Server: [Progress 10%] Analyzing requirements...
Server: [Info] Sufficient information provided, generating task list...
Server: [Progress 30%] Generating tasks with LLM...
Server: [Progress 60%] Parsing generated tasks...
Server: [Info] Generated 12 tasks from LLM
Server: [Progress 80%] Validating plan...
[Plan Preview shows 12 detailed tasks]
Server: Does this plan look correct?
- Type 'yes' to save
- Type modifications to regenerate
- Type 'cancel' to abort
User: yes
Server: [Progress 100%] Plan created successfully!
Example 2: LLM Needs Clarification (Smart Elicitation)
User: Create plan for "Migrate legacy system to cloud"
Server: [Progress 10%] Analyzing requirements...

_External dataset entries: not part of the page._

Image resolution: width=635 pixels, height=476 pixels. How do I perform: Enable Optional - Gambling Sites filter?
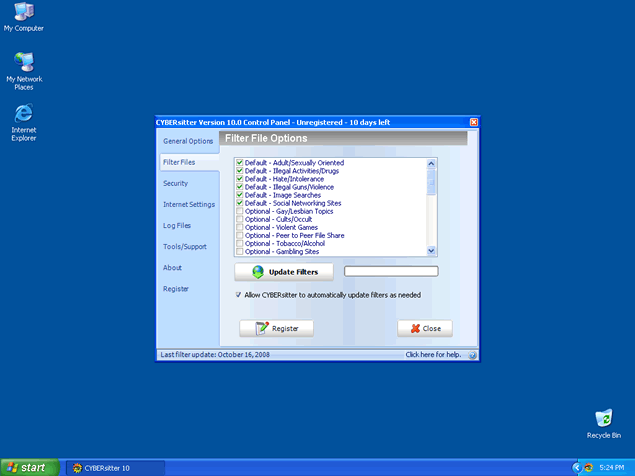(x=239, y=251)
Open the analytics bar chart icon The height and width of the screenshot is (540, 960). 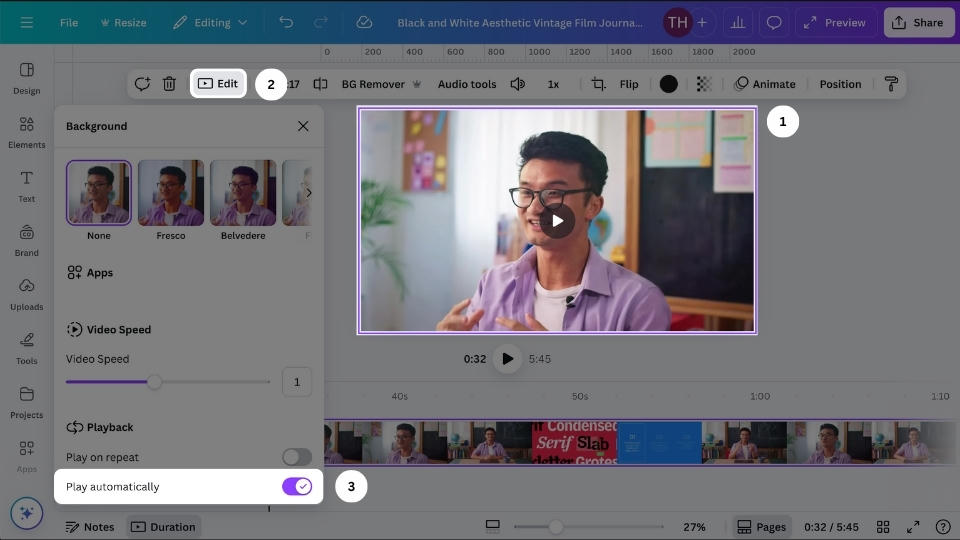coord(738,22)
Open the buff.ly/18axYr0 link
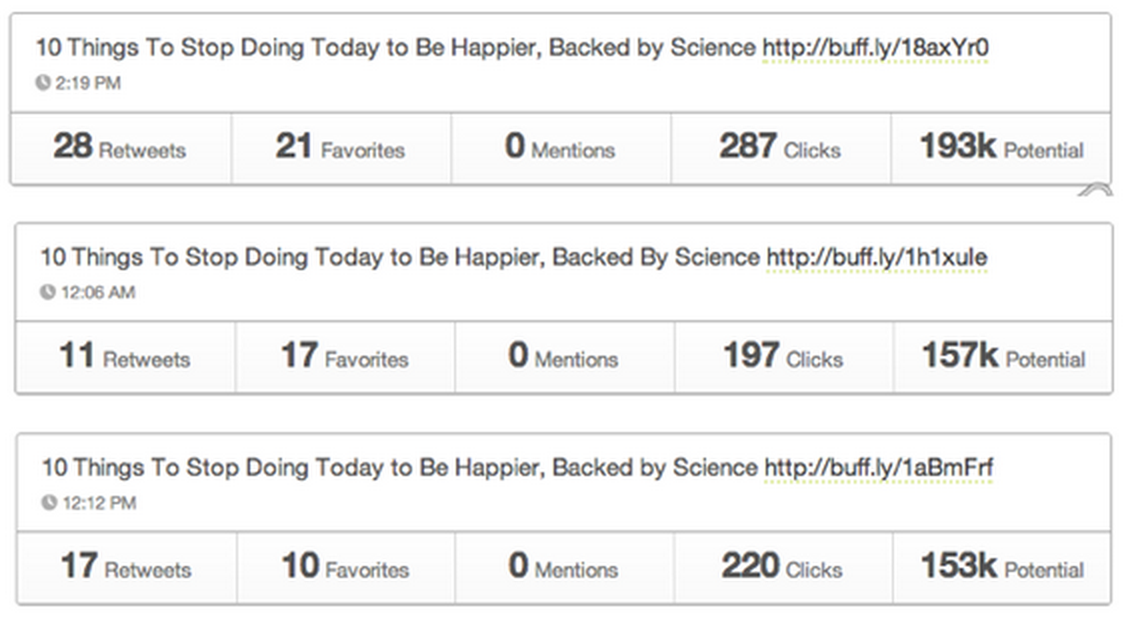This screenshot has height=628, width=1128. point(875,47)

Server: [Info] LLM needs clarification: Critical tech stack info missing
To create an effective plan for 'Migrate legacy system to cloud', please provide:
1. What is the current technology stack?
2. Which cloud provider (AWS/Azure/GCP)?
3. What's the current deployment architecture?

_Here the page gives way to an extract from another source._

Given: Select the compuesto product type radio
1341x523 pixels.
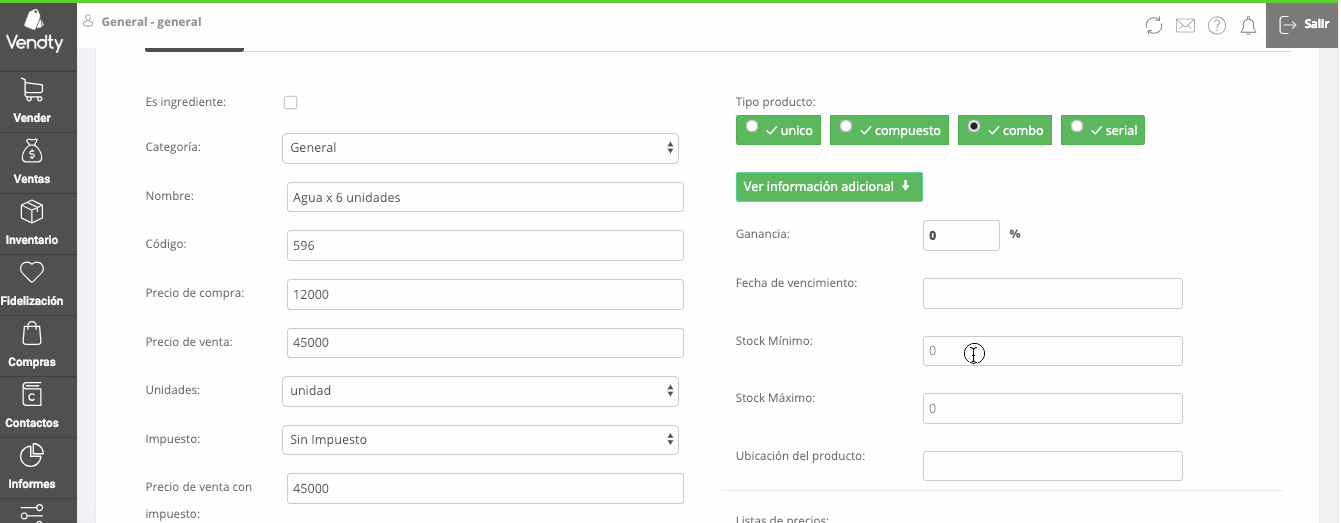Looking at the screenshot, I should pos(846,127).
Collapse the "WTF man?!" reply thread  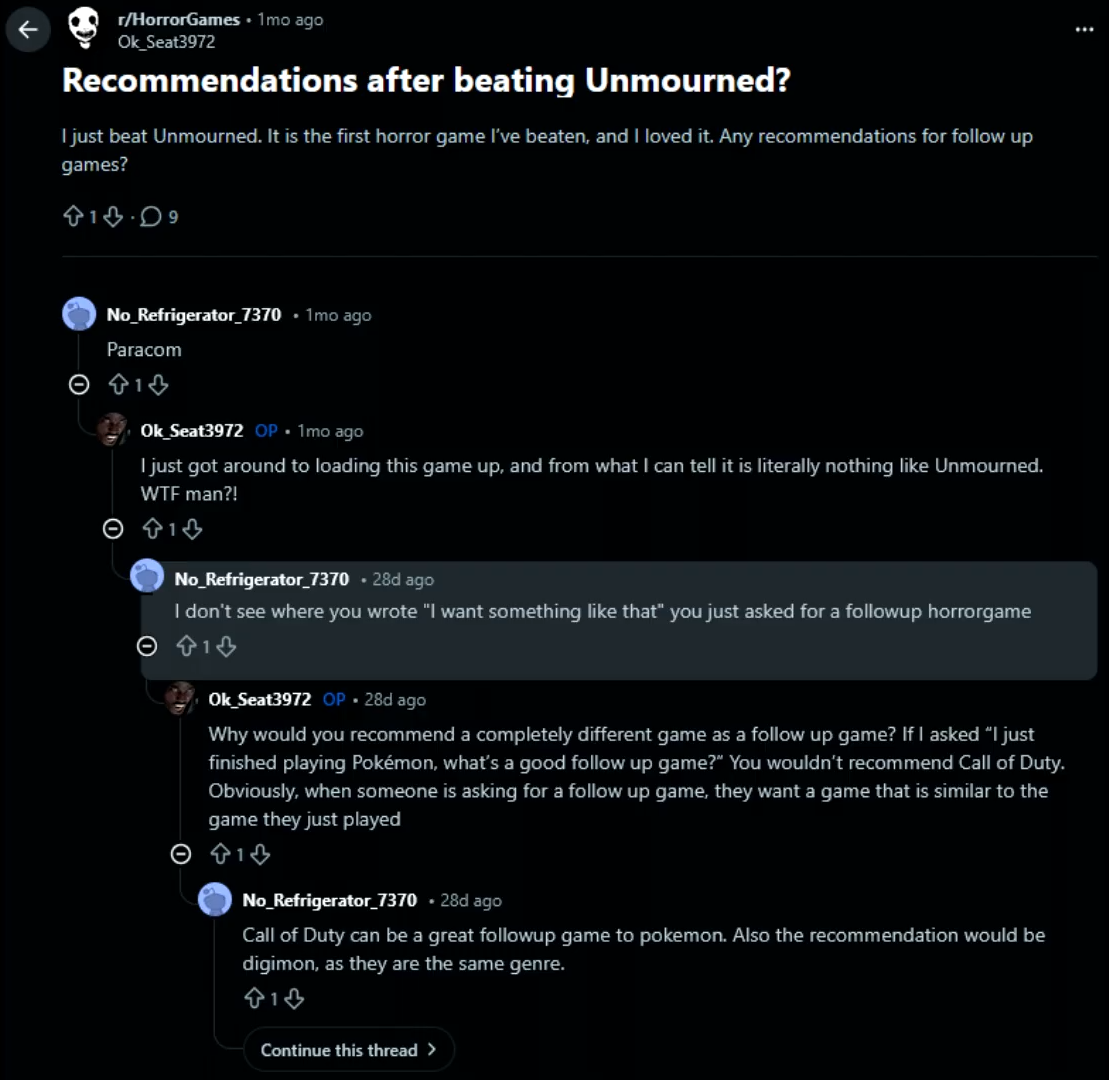click(113, 528)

4. What's the timeline/phased approach preference?
User: Currently on-premise Java monolith with MySQL. Moving to AWS.
3-month timeline, want microservices architecture.
Server: [Info] Additional context received, generating optimized task list...

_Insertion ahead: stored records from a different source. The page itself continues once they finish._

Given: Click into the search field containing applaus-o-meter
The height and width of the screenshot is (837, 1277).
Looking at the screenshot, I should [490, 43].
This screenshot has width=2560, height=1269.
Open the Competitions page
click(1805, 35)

Server: [Progress 30%] Generating tasks with LLM...
Server: [Info] Generated 18 tasks from LLM
...
Example 3: Request Modifications
[After plan preview]
User: Add more testing tasks and include performance benchmarks
Server: [Info] Regenerating plan with user feedback...
Server: [Info] Regenerated plan with 16 tasks
Server: [Progress 95%] Saving plan to database...
Listing Active Plans
# Only active (incomplete) plans
list_plans()
# Include completed plans
list_plans(include_completed=True)
# Pagination
list_plans(page=2)
Managing Tasks
# Mark tasks complete
update_task_status(plan_id=1, task_ids=[1, 2, 3], status="completed")
# Set tasks in progress
update_task_status(plan_id=1, task_ids=[4, 5], status="in_progress", notes="Started backend work")
Best Practices
- All
__init__.pyfiles ONLY contain imports/exports - Code is in properly named files (schemas.py, manager.py, etc.)
- SQLAlchemy query builder for all database operations
- Type hints throughout
- FastMCP for clean, modern MCP server implementation
Testing
uv run pytest tests/ -v
All 12 tests passing with 100% coverage of core functionality.